Indeed, the Loebs for many decades seemed fated to fall between two stools. Their versions of Greek and Latin texts were often not accurate or informative enough to be usable by scholars, plenty of whom considered the series the death-knell for true classical scholarship, an endorsement of the schoolboy habit of using "cribs" to get through Latin class. Meanwhile, those who turned to the right-hand, English page of the old Loebs encountered a text that could be next to impenetrable. Notorious for their bowdlerized translations of the more risqué classical authors, the volumes lapsed into Latin to handle the dirty bits of Greek authors or Italian when dealing with the ribald Romans. Even perfectly decent texts, like the Odyssey, were consistently translated into a stilted language that only very rarely resembled contemporary English.
The series surivived, despite these shortfalls, because it was the only thing of its kind, and because many authors have been hard to find in any other current English translation. (I believe that the Loeb Plutarch offers the only complete translation into modern English of this essential classical author.) But where have the "ordinary amateurs" gone, you might well wonder?
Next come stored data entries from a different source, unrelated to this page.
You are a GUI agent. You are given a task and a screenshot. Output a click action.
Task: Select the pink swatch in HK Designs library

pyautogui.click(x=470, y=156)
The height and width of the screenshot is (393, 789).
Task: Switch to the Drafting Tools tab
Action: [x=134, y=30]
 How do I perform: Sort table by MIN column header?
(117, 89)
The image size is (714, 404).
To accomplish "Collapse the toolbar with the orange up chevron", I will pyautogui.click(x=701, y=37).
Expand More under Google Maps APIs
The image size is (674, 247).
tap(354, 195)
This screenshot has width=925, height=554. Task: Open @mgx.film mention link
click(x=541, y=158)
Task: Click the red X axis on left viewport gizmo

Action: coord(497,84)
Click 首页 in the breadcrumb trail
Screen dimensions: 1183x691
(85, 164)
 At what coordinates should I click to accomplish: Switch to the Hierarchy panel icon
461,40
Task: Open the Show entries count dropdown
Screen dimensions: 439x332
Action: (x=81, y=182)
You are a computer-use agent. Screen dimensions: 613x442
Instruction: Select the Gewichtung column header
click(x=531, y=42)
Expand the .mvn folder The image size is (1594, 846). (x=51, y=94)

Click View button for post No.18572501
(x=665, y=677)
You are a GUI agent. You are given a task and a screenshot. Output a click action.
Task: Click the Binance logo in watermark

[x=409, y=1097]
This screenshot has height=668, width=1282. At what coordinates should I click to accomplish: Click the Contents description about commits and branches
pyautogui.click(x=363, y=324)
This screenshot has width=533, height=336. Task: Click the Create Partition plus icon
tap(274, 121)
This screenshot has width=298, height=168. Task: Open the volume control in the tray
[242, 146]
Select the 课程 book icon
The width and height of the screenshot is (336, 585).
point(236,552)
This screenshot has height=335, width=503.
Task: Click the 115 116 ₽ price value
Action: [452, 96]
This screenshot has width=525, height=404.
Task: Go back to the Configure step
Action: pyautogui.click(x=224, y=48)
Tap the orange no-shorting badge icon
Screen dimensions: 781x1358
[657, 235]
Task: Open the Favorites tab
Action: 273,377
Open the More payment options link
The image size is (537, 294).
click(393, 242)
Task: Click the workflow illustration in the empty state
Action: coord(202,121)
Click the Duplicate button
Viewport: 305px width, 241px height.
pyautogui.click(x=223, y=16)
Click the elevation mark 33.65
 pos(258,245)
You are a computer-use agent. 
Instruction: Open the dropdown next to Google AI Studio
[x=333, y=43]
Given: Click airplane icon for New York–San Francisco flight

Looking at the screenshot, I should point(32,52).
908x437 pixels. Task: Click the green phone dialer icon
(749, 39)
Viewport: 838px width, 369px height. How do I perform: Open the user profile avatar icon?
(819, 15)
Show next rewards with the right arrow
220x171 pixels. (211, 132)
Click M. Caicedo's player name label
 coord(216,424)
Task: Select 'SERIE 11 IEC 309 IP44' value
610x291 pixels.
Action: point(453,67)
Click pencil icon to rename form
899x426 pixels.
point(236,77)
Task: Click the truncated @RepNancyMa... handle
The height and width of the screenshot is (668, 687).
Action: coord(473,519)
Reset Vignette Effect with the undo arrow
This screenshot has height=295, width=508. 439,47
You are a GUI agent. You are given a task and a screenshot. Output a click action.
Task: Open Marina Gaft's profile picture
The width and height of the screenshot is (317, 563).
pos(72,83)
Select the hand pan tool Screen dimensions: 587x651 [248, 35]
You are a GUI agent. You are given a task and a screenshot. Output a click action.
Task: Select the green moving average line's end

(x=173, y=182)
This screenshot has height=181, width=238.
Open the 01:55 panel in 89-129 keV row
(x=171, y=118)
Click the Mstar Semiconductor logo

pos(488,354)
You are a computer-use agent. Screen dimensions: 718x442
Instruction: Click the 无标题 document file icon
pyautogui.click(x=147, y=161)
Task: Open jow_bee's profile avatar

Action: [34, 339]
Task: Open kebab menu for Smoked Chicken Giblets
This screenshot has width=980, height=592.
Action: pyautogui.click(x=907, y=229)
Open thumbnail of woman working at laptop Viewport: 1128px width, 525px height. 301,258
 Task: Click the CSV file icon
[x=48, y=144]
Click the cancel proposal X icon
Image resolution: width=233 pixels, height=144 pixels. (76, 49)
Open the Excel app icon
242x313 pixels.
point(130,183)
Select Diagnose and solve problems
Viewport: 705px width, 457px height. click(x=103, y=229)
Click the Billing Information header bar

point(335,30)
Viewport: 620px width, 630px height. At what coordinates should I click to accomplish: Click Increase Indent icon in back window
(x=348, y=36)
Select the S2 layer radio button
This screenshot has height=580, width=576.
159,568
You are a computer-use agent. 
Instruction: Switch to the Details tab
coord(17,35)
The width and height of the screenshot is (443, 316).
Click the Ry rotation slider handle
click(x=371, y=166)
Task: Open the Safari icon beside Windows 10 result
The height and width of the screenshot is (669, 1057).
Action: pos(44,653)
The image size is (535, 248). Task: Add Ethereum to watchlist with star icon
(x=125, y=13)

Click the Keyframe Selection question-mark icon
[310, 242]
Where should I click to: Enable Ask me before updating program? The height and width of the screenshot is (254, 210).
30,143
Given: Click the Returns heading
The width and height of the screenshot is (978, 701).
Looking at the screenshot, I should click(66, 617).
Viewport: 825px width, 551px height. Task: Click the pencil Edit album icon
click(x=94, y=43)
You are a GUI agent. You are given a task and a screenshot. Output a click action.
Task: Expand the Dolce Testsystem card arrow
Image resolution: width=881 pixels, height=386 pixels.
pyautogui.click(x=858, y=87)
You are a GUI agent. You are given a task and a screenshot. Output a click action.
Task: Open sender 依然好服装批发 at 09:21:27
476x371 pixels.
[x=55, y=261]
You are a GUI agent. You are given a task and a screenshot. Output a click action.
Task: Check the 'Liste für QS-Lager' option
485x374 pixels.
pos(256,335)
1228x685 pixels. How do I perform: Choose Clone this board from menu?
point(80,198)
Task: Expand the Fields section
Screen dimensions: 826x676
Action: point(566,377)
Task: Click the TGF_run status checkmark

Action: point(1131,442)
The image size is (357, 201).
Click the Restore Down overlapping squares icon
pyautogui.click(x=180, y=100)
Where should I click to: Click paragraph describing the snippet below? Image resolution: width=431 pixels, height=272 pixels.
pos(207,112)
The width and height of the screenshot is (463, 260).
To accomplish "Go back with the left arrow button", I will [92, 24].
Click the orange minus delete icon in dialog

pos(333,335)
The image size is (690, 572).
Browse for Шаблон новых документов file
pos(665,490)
One could argue that they have taken over the academy. Just as scholars once feared, there has been a steady decline in hard-core classical philology—and thanks in part to that, the Loeb Library has lately thrived. Figures like the Oxbridge don in Robert Browning's "A Grammarian's Funeral"—who devotes his whole life to parsing the minutiae of ancient Greek while proclaiming, "What's time? Leave Now for dogs and apes!/ Man has Forever"—are ever rarer in modern classics departments. We no longer feel we have forever: The tenure clock stops for nobody. Increasingly alive to the fact that ancient literature is about something, not mere grammar, even professional classicists want to hurry ahead to the gist and skip the boring stuff. Many of us turn to Loebs because there just isn't time to study every particle of classical literature in the detail it might deserve. (That Browning's shuffling, dusty don would be unlikely to find a job today perhaps shouldn't make the profession entirely proud.)